A convict who has spent 26 years in jail for the assassination of Rajiv Gandhi has requested the Supreme Court in India to reopen the case and cancel his conviction. This, after the Central Bureau of Investigation (CBI) said in court that it could not properly investigate the bomb that killed the former prime minister because it "got no help from Sri Lankan authorities, Indian media reported.
AG Perarivalan was convicted of supplying two nine-volt batteries for the belt-bomb that killed the former prime minister in 1991, and sentenced to life in jail. Last year, he had asked for a reprieve saying that the CBI dropped the part in his confession where he had said he had "absolutely no idea" what the batteries were for, NDTV reported.
The CBI told the top court that the conspiracy behind the bomb that killed Rajiv Gandhi could not be investigated as "Sri Lankan authorities were not cooperating".
Perarivalan's appeal quoted V Thiagarajan - a senior CBI officer at the time - who had said that he hadn't questioned him properly.
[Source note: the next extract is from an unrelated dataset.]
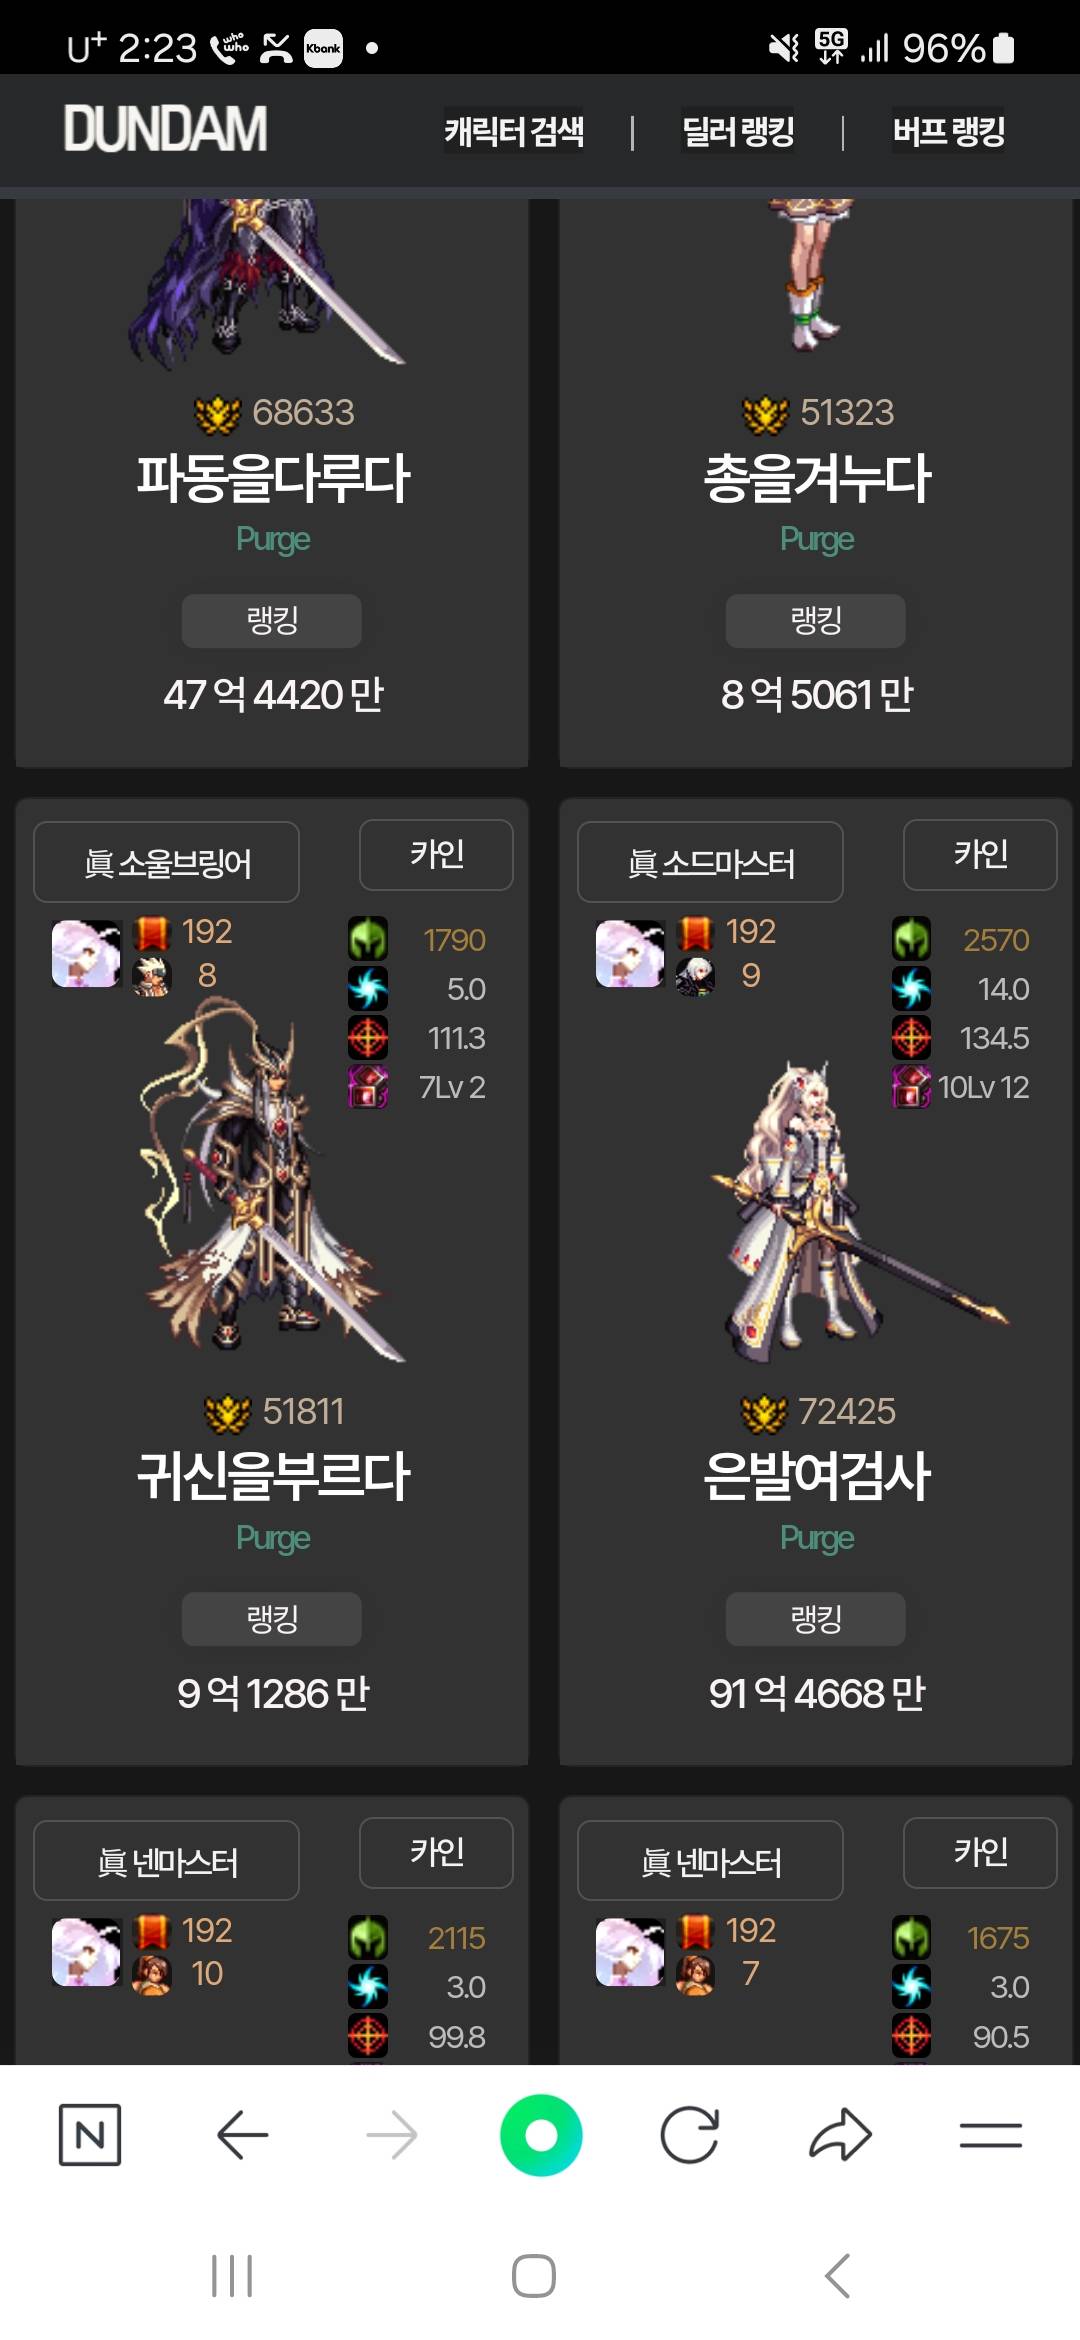Open the Naver N home icon
1080x2340 pixels.
90,2135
He had also told the top court that the person who made the bomb is in Sri Lanka and hadn't been questioned yet by investigators.
Perarivalan was 19 when he was arrested weeks after the assassination. He spent 14 years in solitary confinement after being sentenced to death. That was changed to life term by the Supreme Court in 2014.
Rajiv Gandhi was assassinated by a woman operative of the separatist Lankan Tamil outfit LTTE, who greeted him at a rally in Sriperumbudur town with a bomb strapped to her chest.